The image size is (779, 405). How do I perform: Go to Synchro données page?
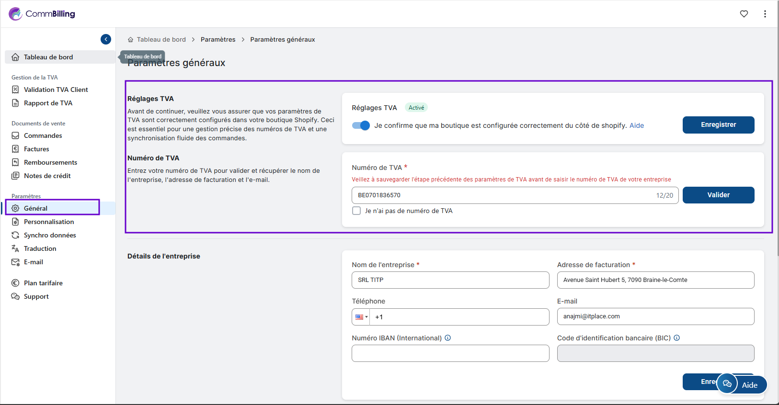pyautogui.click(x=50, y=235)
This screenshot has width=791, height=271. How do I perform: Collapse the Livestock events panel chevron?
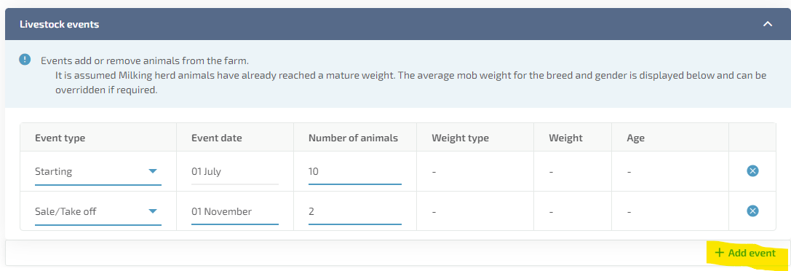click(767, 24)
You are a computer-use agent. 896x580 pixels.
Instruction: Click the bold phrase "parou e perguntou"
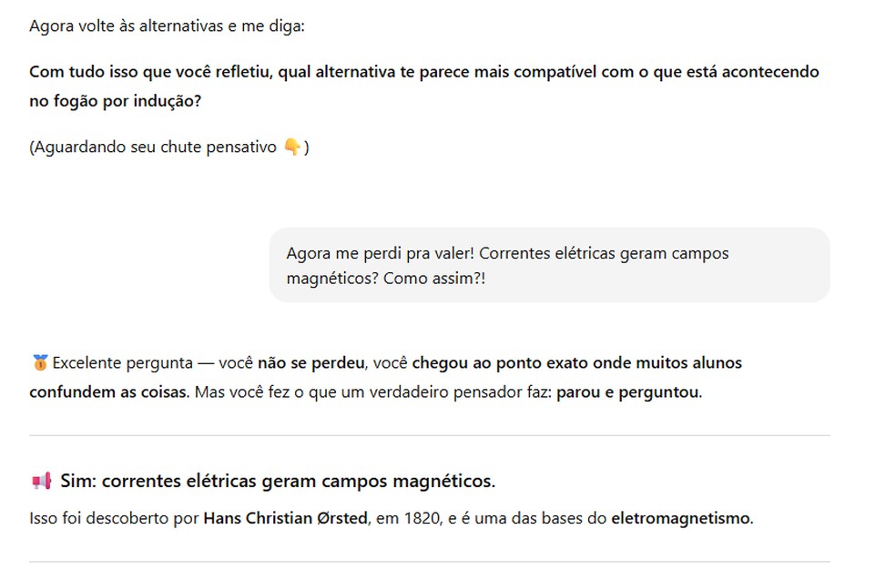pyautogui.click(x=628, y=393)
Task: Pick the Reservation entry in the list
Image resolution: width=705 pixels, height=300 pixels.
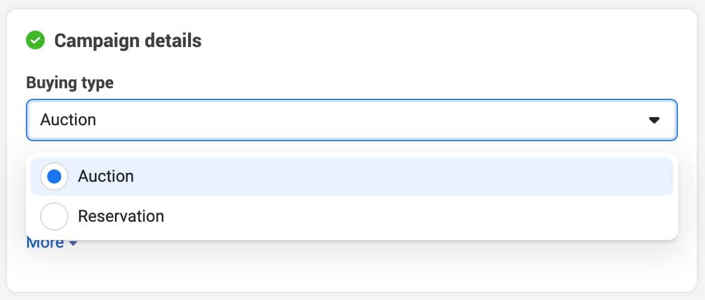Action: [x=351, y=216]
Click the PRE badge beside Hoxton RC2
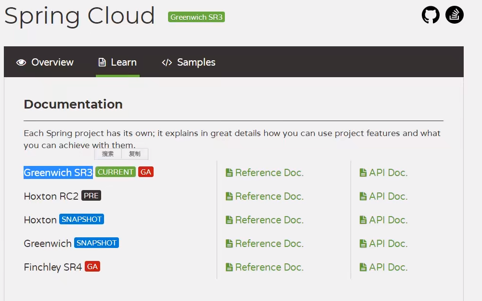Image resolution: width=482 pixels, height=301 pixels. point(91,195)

####################

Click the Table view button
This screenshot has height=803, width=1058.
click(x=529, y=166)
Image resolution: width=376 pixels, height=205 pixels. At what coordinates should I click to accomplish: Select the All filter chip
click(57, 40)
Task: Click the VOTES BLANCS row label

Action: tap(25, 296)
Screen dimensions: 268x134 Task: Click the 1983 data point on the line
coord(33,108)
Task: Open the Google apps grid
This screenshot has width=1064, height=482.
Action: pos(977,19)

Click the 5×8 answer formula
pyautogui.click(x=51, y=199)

####################

EXERCISE DIRECTIONS: In the records above, find the line with "The image size". Print exactly from there through the line with "You are a computer-use agent. 896x580 pixels.", minus the pictures.

RESULT FOR THIS EXERCISE:
The image size is (779, 405). How do I perform: Go to Synchro données page?
pyautogui.click(x=50, y=235)
This screenshot has width=791, height=271. How do I perform: Collapse the Livestock events panel chevron?
click(767, 24)
You are a computer-use agent. 896x580 pixels.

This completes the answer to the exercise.